Hollanda lale değil göç ülkesi
Avrupa ülkelerine yönelik değişik bir istila hareketi var bir süredir. Özellikle Müslüman ülkelerden başlayan kitlesel göçler, geliş yönünü son yıllarda Doğu Avrupa ülkelerine çevirdi.
Mehmet Emin Alkanlar/ Hollanda(Rotterdam)Avrupa Birliği’nin genişlemesiyle önce Polonya, Romanya ve Bulgaristan’dan binlerce insan otobüslere doluşarak zengin Kuzey Avrupa ülkelerinin yolunu tuttu. Türklerin geldiği 60’lı yıllarda olduğu gibi önceleri ucuz pansiyonlarda üst üste kalarak para biriktirdiler. Neredeyse tamamı inşaat, temizlik, bahçecilik gibi işlerde ve çoğu kez vergi dışı elden paralar alarak çalıştılar. Aldıkları eski arabaları, oturdukları döküntü evleri artık günümüzde daha lüks mülke evrildi. Türkler ve Faslılar gibi artık onların da kendi dükkânları, ibadethaneleri ortaya çıkmaya başladı. Bu büyük furya, ABD’nin Afganistan’daki mağlubiyeti ve sonrasında geri çekilmesiyle yerini Afgan mültecilere bıraktı. Aynı dönemde Suriyeli mülteciler de akın akın gelmeye başlamışlardı. Hollanda’daki mülteci barınma merkezleri, kamplar yetersiz hale gelmeye başlamıştı, bunun üzerine hükümet gözünü otellere ve kanallardaki büyük gemilere çevirdi ve buralar mülteci barınakları haline getirildi. Üç ay kadar önce Rotterdam Belediyesi’nden gelen bir mektup, kanal gemilerinde Afgan ve Suriyeli mültecileri barındırmaya başlayacaklarını, mahalleli olarak haberimizin olmasını istiyordu. Kanalların arasındaki bir bina kompleksindeki evimizden çıkıp, yüz metre yürüyünce bu ilk barınma gemisiyle karşılaşmıştım aylar önce. Bu uygulama kısa bir süre içindi. Derken Rusya ve Ukrayna arasında savaş çıktı ve ilk günlerde bu minik ülkeye 50 bin Ukraynalı davetli gelerek yaşamaya başladı. Rotterdam’ın payına da 2 bin Ukraynalı düşmüştü. Belediyeden bir ikinci mektup aldık, kanal gemilerinin mülteci barındırma yerleri olarak kalmaya devam edeceğini, gemilerden çıkarılan Afgan ve Suriye ağırlıklı mültecilerin yerini Ukraynalıların aldığı anlatılıyordu.

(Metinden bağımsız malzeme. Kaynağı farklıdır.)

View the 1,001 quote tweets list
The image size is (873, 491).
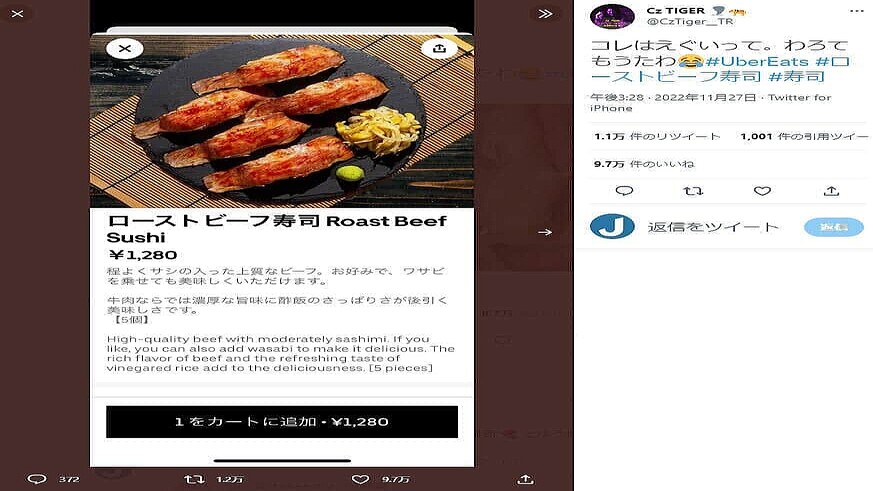[804, 136]
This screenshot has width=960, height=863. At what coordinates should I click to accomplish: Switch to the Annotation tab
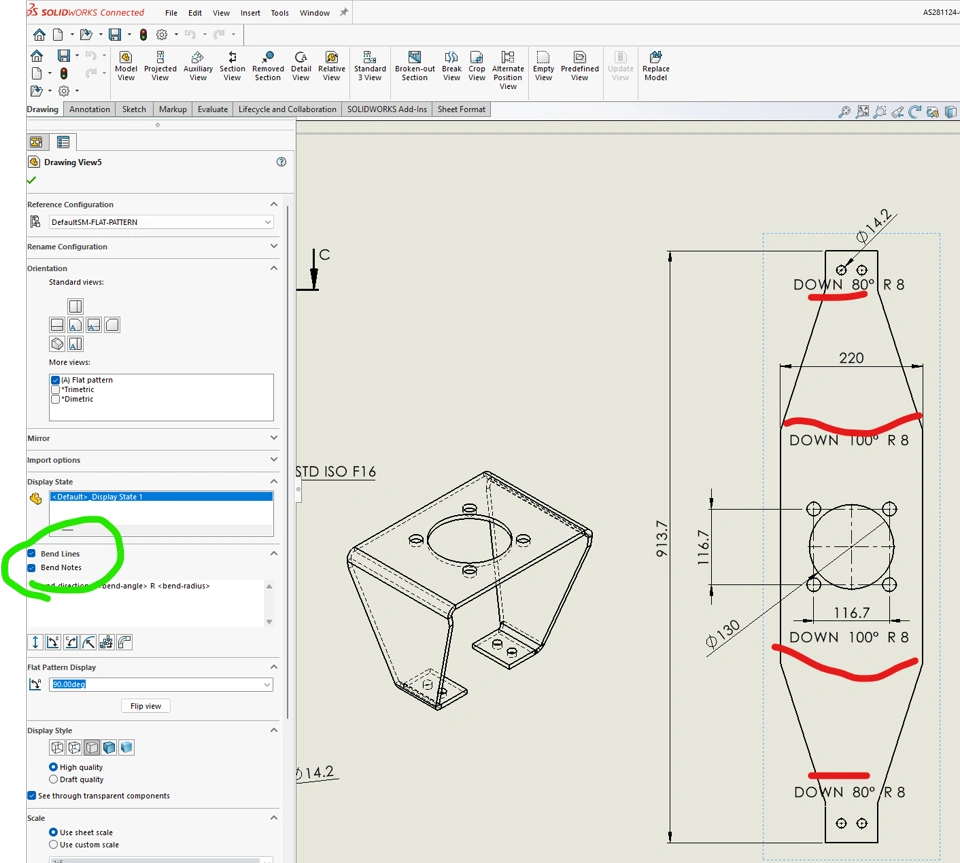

TÜRKİYE GÖÇMENLERİ BİRİNCİ SIRADA
Şu an Hollanda’nın 17.6 milyonluk nüfusunun yüzde 26’sını Hollandalı olmayanlar oluşturuyor. Resmi rakamlara göre Türkiye’den gelen ve yaşamlarını Hollanda’da sürdüren kişi sayısı da 430 bin. Ancak ülkeye yasadışı yollardan girenler de dahil edilirse 600 bin kadar insan Türkiye’den gelmiş. Bazı kentlerde artık Hollandaca yerine başka diller duymaktasınız. Örneğin Amsterdam ve Rotterdam nüfuslarının yüzde 55’i yabancılardan oluşuyor. Hollanda’ya her ay Ukraynalılar dışında 1500-2 bin kişi kadar sığınmacı geliyor. Ülkesini terk eden işsiz ve çaresiz bu kişilerin büyük çoğunluğunu ekonomik sığınmacılar oluşturuyor. Gelen sığınmacıların yüzde 41’ini Suriyeliler oluştururken, ikinci sırada yüzde 6 ile Yemenliler, üçüncü sırada ise yüzde 5.7 ile Türkler bulunuyor. Hollanda İstatistik Kurumu, Ukrayna’dan gelenleri mülteci statüsünde saymamış olacak ki listede kendilerine yer vermemişler. Şu an ülkedeki hastanelere, eczanelere, okullara, marketlere Ukrayna dilinde ilanlar asıldı, kendilerine rehberler tahsis edildi. Geçenlerde Lahey’de konuştuğum ilticacı bir Türk kadını, küçük kızıyla birlikte bir yıla yakındır çok kötü koşullarda çadırda kaldığını, çocuğunun büyük bir bunalım geçirdiğini anlatmıştı.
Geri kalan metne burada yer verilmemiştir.